General Carchemish - Kukulkan subsector

[Duke Craig]

Locus Kukulkan subsector (Solomani Rim 2536)

Introduction
This is mostly a frozen world, however at several times during the 63.2 day orbital period it becomes a hot world.
There is indigenous life in the oceans and on land.
The native life (more on that elsewhere) is highly adapted to wild temperature swings and there maybe a research institute on the planet supported and maintained by SolSec.

Stellar Data
binary stellar system in close orbit
an M3 V Mass = 0.354, Luminosity = 0.027
and M2 V Mass = 0.386, Lumoinosity = 0.035
The M3 V star located in close orbit 15Mkm to the M2V star.

System Planetary Data
M2V/M3V binary system
Orbit 0.8 Carchemish 2536 D778169-7 Lo 403 So
Orbit 2 SGG named Hydrospar
Orbit 3 Cee X840000-9
Orbit 4 Dee X610000-0
Orbit 5 SGG named Heliospa
Orbit 6 LGG named Interdicted no fueling (not surveyed)
<source=https://wiki.travellerrpg.com/Carchemish_(world)>
Empty Orbits
11, 10, 9, 8, 7

System Notes:
The M2V/M3V stars are in close orbit. This binary system has one gas giant each in orbit 2 (0.7 AU), 5 (2.7 AU) and 6 (5.0 AU).
Carchemish orbits in a highly irregular orbit around orbital zero point eight.
There are two other uninhabited planets found in orbit 3 (0.97 AU) and 4 (1.55 AU).
The planet designated Cee has a nuclear pile communication array with a recorded message advising interstellar travellers on frontier refueling parameters.
An automated refueling station providing unrefined fuel is available on a moon of Hydrospar.

Distance between the planet Carchemish to the gas giant, Hydrospar in light seconds equals 250 + (4d6-4) times 15 light seconds. Average distance is 400 light seconds.
Average travel time from planet to gas giant assuming a ten hour 1G burn is nearly 100 hours (4 days).
Average is ten hours to refuel with an average piloting check.

The many moons of the three Gaseous giants remain unsurveyed.

Planetary Orbital Data
The planet Carchemish orbits the binary pair (eccentricity = 21%). During the planetary orbit, Carchemish has two periapsis points, both around 0.18 AU (closest point) to one of the two stars. At the periapsis the temperature rises gradually up to nearly 100 degrees C at the equator.
It experiences two apoapsis points and is occasionally tugged further away from the binary barycenter by the gaseous giant in orbit 2 and the temperature drops suddenly to below -70 degrees C.

Planetary Physical Data:
Carchemish 2536 D778169-7 Lo 403 So

Starport: Class II.

Problem requirements :: Carry on with the Carchemish world writeup, continuing after its last line.

Provided material ::
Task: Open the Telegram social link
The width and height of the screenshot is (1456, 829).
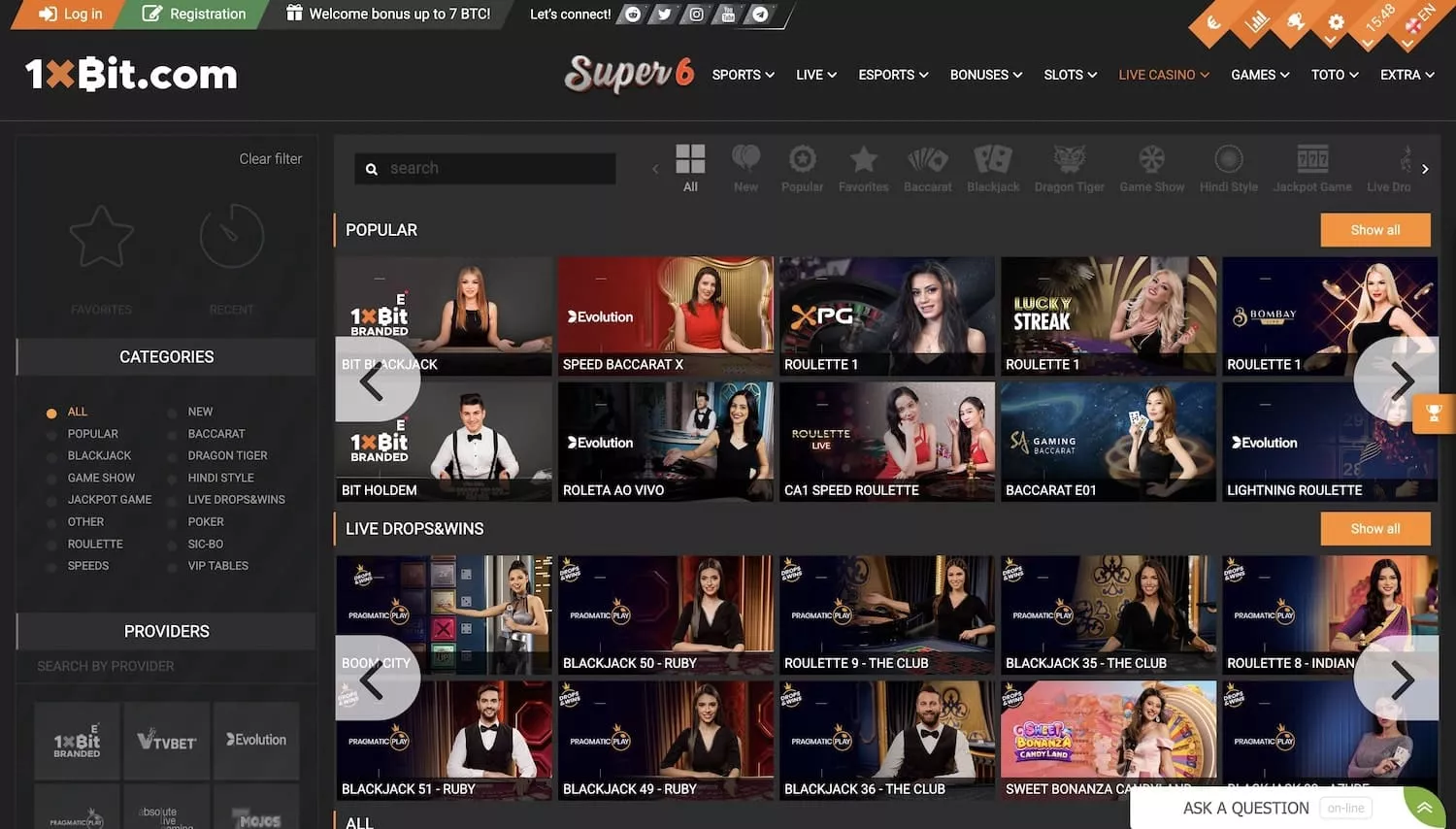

Answer to the exercise ::
Diameter: 6,700 miles (10,700 km). Gravity: 0.84g.
Atmosphere: Standard oxygen-nitrogen (Tainted).
Hydrographics: 66%.
Climate: Normal.
Population: 40.
Government: Captive (Pavel).
Control Level: 6.
Tech Level: 11.
World Trade Number: 2
<source=https://wiki.travellerrpg.com/Carchemish_(world)>

Carchemish Notes
The planet is located in orbit 0.8, some 48.9 Mkm around the main stellar pair.
Carchemish receives mainly infrared light from it's twin cool and higly active red main sequence stars.

The atmosphere has a sulphur taint caused by volcanism. There are at least 9 active volcanoes on the planet and another 20 inactive volcanoes. The planet has deep oceans of H2O probably containing a multitude of life (not researched yet). The human (or other) inhabitants are likely involved in the research of the native life.

It is NOT tidally locked.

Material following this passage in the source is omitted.